Will the Fed Clarify Forward Guidance?

-By Diane Swonk, chief economist, Grant Thornton

The Federal Open Market Committee (FOMC) meets on July 28-29. Most are expecting the Federal Reserve to stand pat as participants debate when and how to explain forward guidance and implement yield curve controls.

The events of recent weeks have changed my view on forward guidance. Now is the time to clarify the Fed’s position on forward guidance, which means being explicit about holding interest rates near zero until the economy actually overshoots on its 2% inflation target.

Why now instead of in September as most are expecting? The resurgence in hospitalizations and deaths due to COVID-19 is taking a toll on growth. Consumer spending has, at best, hit a plateau. Employment may have actually contracted in recent weeks.

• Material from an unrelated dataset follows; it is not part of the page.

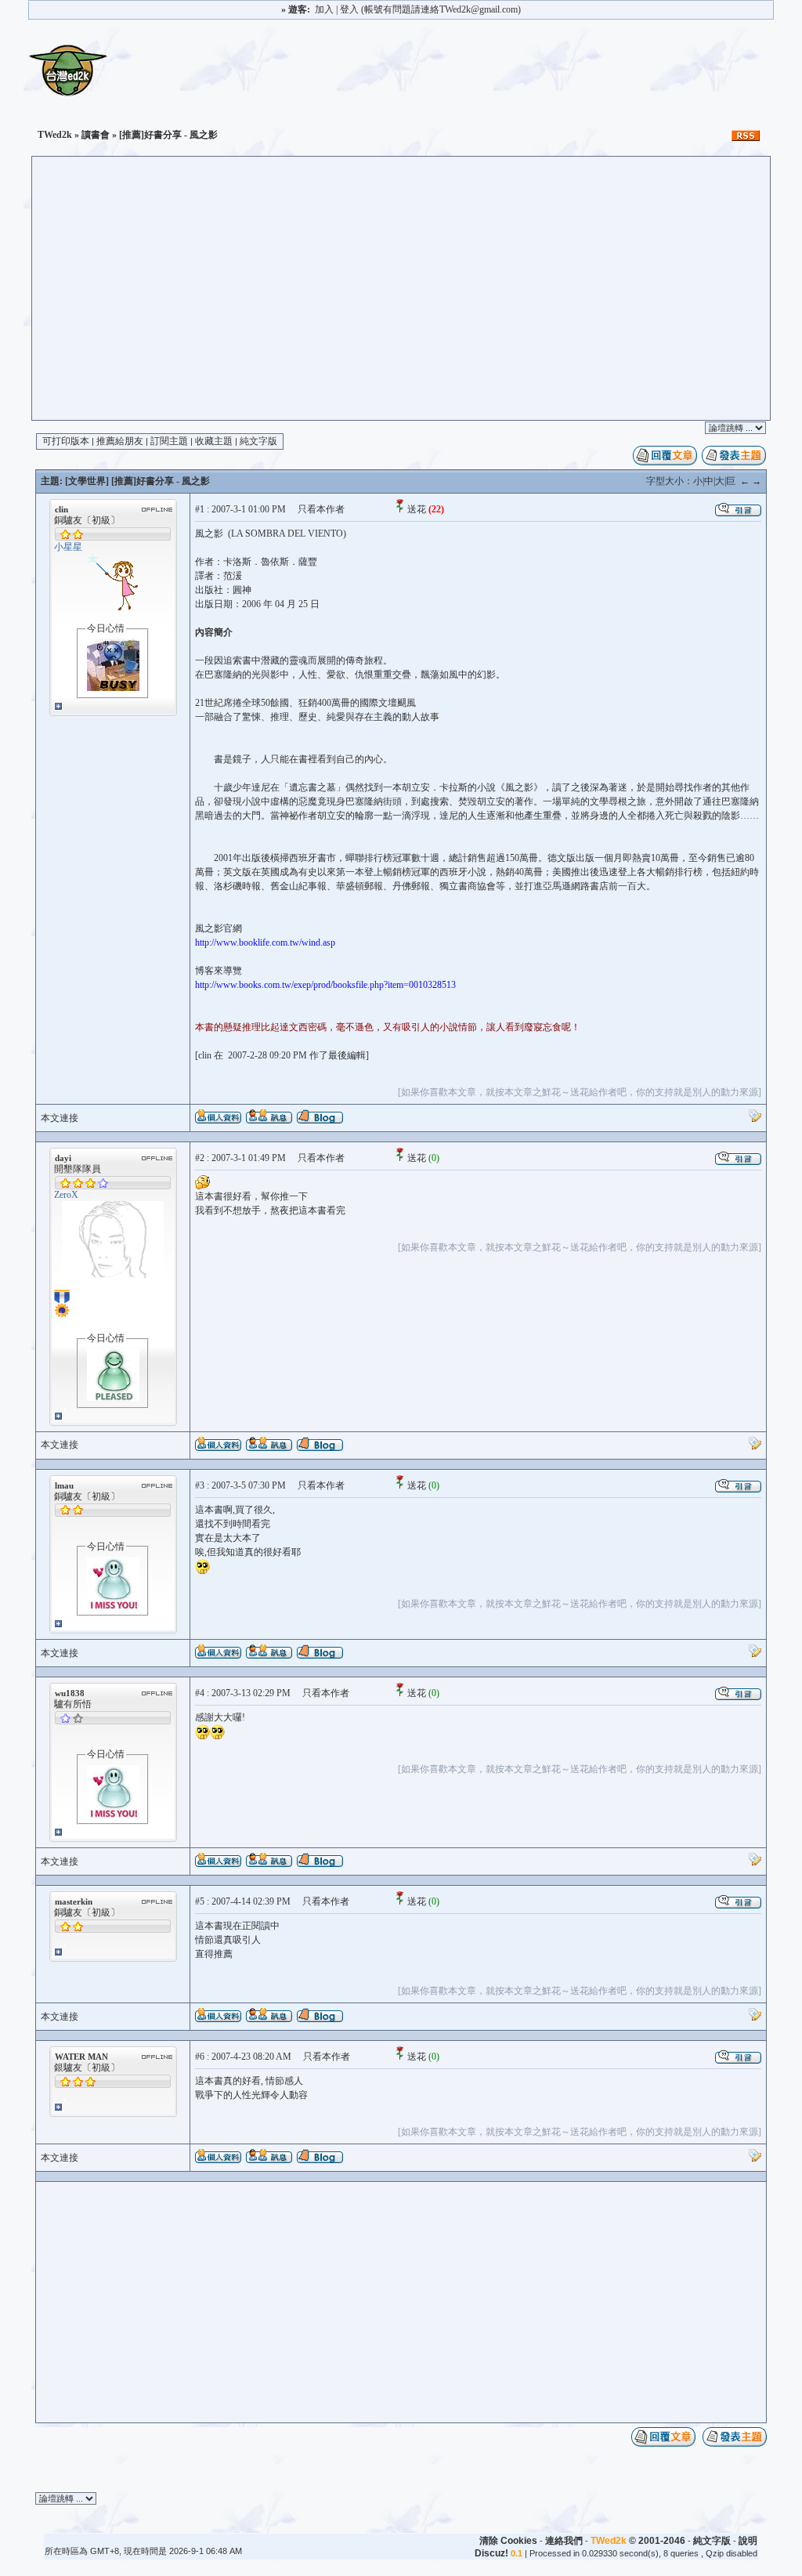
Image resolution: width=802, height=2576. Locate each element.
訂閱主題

The U.S Census Bureau has been conducting a weekly Household Pulse Survey since the onset of lockdowns in March. That shows we may have lost 6.7 million jobs between the June employment report and the survey week for the July employment report. The data on continuing unemployment claims, which have a longer lag, is somewhat better but the improvements we saw in May and June appear to be waning.

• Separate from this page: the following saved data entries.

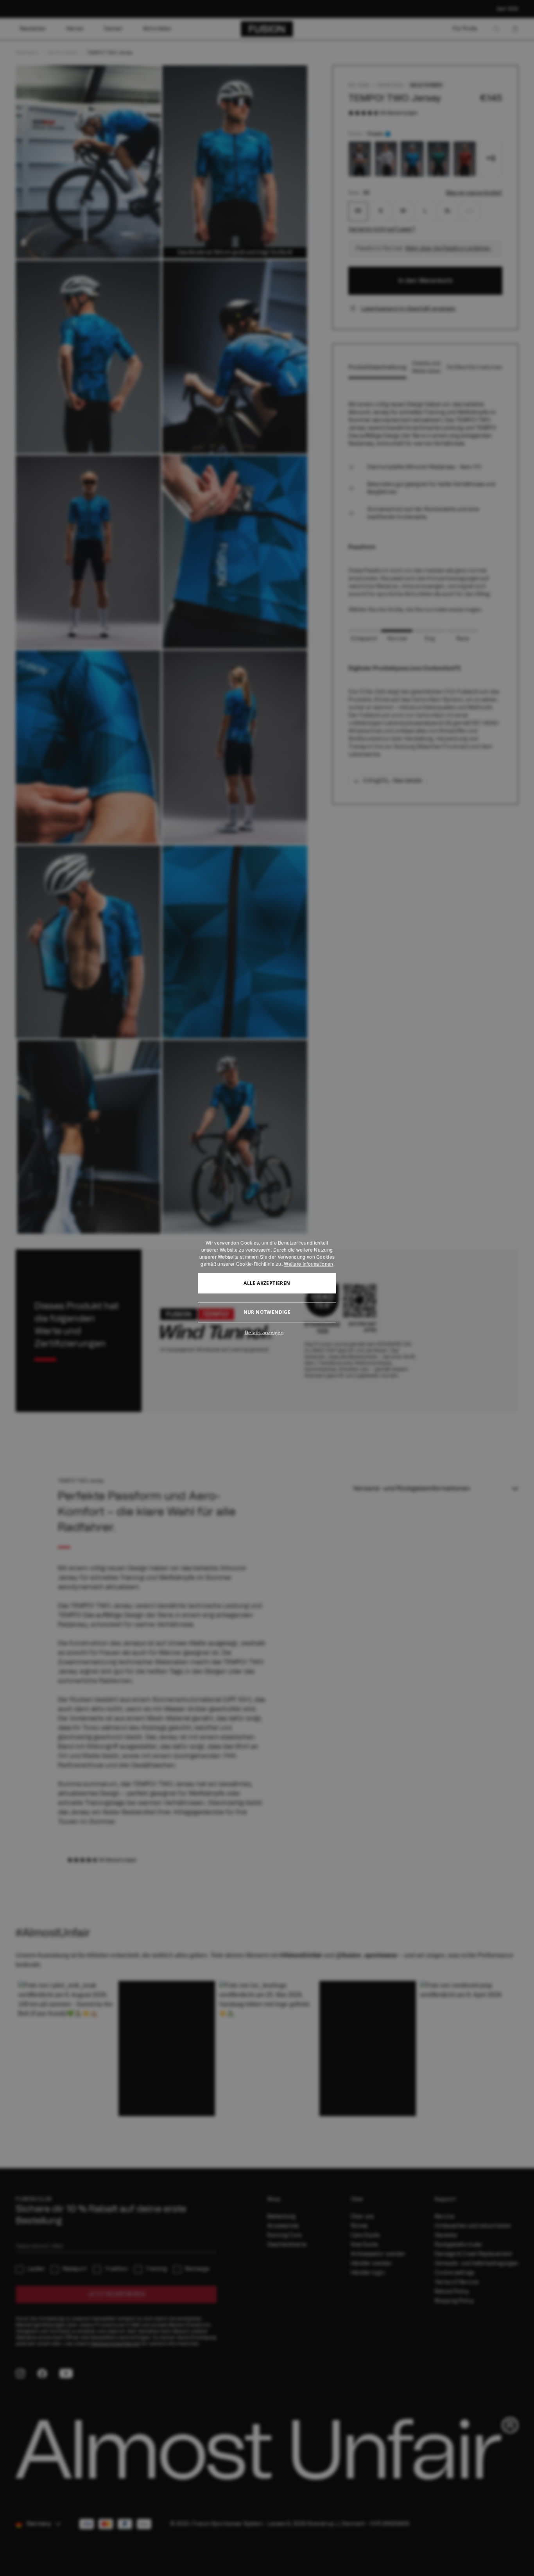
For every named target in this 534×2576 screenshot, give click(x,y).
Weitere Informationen (308, 1263)
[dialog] (267, 1288)
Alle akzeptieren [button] (267, 1283)
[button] (267, 1332)
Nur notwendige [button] (267, 1312)
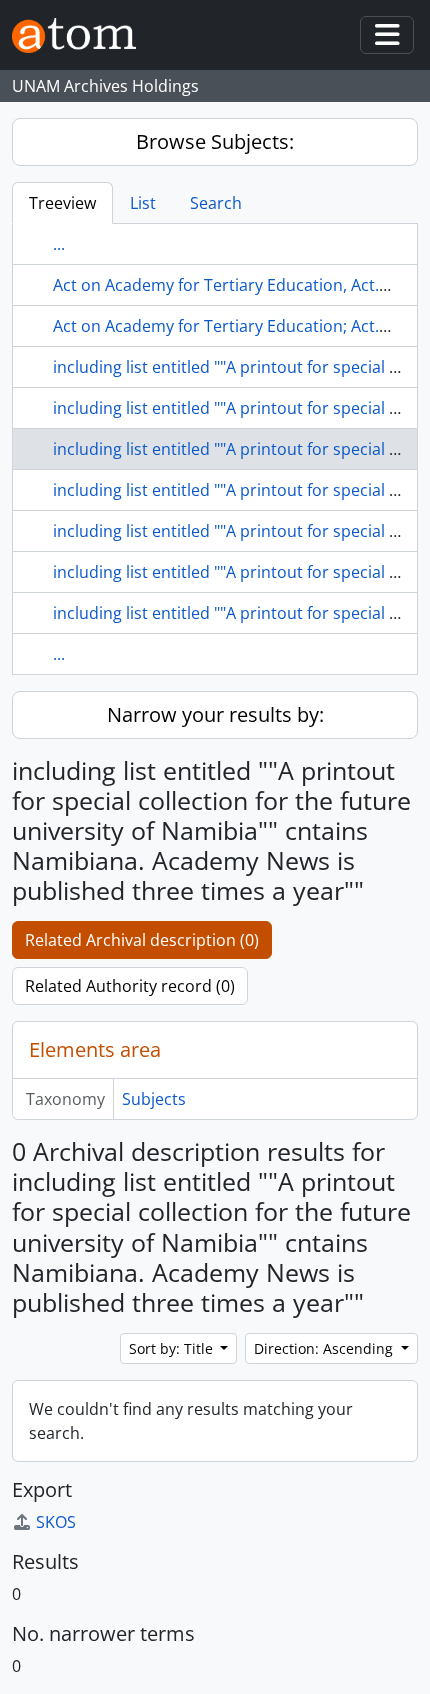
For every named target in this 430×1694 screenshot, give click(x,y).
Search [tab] (216, 203)
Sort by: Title (173, 1348)
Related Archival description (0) (142, 940)
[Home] (82, 35)
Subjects (154, 1099)
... (59, 244)
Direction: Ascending (325, 1348)
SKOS (56, 1522)
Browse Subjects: (215, 141)
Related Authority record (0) (130, 986)
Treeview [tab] (62, 203)
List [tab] (143, 203)
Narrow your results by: (215, 714)
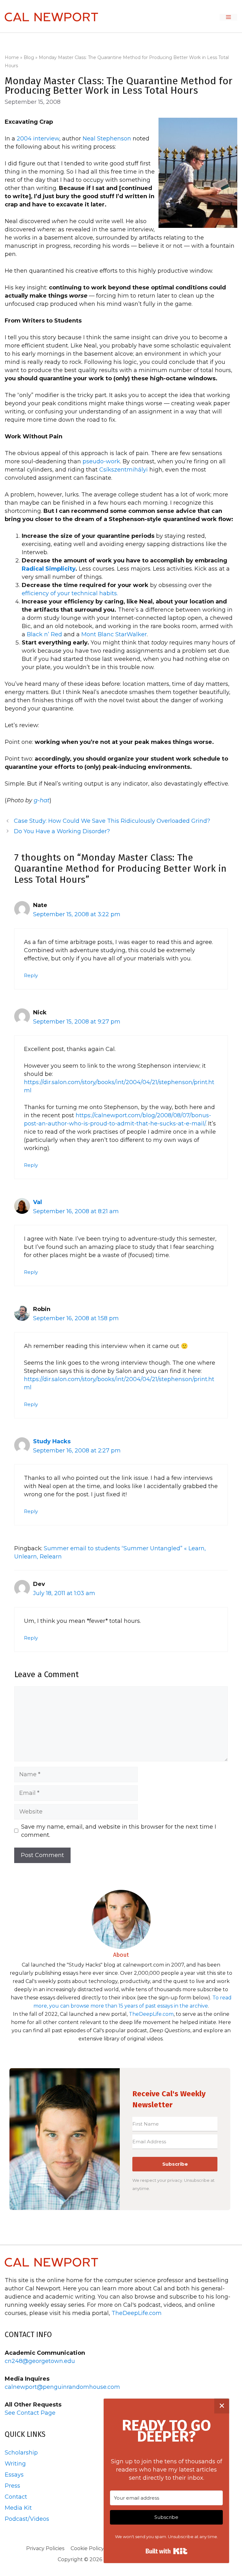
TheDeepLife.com (151, 2014)
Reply (31, 975)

This is at the same time that Congress has stalled in debate over a new aid package. The Senate is not expected to send its version to the House of Representatives until next week. This ups the ante that expanded unemployment benefits, which expire on July 31, could lapse. Nearly 30 million workers would be hit, affecting their ability to cover basic expenses including food and shelter. Some worry that Congress will not come up with a plan before the recess scheduled for August 7. This is the rare time when I actually hope election-year politics and Congressional propensity to spend dominate the agenda.

Separately, members of the FOMC have been humbled by what they learned about inequality during the last expansion. They realized the Fed could do more for low-wage and marginalized workers by allowing the unemployment rate to fall much lower than previously thought. That could be accomplished by waiting for inflation to actually heat up for a bit instead of preempting inflation with rate hikes tied to the unemployment rate.

There are some on the Fed now who would rather wait to act until economic conditions further deteriorate. I would err on the side of caution and do more now, given the speed with which economic losses arise and compound. We face mounting risks when school reopenings and the onset of the flu season coincide with an expected second wave of the virus.